__Records from a collection__
————
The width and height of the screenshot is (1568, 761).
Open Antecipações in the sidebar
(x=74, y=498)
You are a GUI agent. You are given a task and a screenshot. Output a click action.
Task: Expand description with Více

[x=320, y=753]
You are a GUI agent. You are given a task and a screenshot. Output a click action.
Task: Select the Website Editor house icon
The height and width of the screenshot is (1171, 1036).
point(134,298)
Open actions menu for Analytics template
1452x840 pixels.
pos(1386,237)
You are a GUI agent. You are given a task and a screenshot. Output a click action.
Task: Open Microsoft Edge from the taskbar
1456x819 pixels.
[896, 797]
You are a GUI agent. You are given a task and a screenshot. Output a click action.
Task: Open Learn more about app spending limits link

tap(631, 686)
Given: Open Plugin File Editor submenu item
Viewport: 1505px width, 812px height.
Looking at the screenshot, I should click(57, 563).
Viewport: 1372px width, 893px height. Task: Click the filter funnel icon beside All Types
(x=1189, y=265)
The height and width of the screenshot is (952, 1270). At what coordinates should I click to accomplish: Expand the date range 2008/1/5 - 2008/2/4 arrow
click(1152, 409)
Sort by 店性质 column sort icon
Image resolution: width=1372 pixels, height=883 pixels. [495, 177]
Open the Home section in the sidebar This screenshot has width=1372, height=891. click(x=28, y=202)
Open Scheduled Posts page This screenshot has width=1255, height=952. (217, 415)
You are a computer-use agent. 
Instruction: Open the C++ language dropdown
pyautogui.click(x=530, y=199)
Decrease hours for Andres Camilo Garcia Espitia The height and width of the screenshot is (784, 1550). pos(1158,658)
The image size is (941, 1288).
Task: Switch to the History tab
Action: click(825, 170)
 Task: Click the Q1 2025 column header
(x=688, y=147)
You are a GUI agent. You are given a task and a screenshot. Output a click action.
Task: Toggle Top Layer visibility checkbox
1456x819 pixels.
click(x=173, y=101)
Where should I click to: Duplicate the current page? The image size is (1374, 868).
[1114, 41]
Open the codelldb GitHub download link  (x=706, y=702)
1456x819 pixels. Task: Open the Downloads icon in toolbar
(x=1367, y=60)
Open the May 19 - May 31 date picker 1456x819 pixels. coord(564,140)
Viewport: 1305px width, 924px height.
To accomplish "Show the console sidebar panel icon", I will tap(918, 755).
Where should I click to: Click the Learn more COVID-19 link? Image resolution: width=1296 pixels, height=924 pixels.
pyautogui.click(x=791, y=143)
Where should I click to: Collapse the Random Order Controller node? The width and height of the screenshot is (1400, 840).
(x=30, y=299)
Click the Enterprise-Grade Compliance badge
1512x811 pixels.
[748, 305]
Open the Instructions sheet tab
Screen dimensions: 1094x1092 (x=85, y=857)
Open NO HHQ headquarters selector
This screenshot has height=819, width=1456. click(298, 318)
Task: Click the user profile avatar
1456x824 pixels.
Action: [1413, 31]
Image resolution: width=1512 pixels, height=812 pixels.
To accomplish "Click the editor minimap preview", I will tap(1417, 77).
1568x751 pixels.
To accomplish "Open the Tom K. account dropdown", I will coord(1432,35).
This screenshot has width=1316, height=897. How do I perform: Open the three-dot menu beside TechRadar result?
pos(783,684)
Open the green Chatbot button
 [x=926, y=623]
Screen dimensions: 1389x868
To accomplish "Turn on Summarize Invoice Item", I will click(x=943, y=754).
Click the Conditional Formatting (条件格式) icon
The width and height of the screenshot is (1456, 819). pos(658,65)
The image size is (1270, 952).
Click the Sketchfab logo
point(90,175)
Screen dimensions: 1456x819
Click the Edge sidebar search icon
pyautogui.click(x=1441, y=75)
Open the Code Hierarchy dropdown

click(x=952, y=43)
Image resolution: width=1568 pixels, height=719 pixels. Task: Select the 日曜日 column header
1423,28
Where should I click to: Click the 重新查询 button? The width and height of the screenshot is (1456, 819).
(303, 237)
————
__What is expected__
Beginning at the first line of the records, retype exactly every line up to and including the one with "Task: Select the Website Editor house icon".

__Solution for this problem__
The width and height of the screenshot is (1568, 761).
Open Antecipações in the sidebar
(x=74, y=498)
You are a GUI agent. You are given a task and a screenshot. Output a click action.
Task: Expand description with Více

[x=320, y=753]
You are a GUI agent. You are given a task and a screenshot. Output a click action.
Task: Select the Website Editor house icon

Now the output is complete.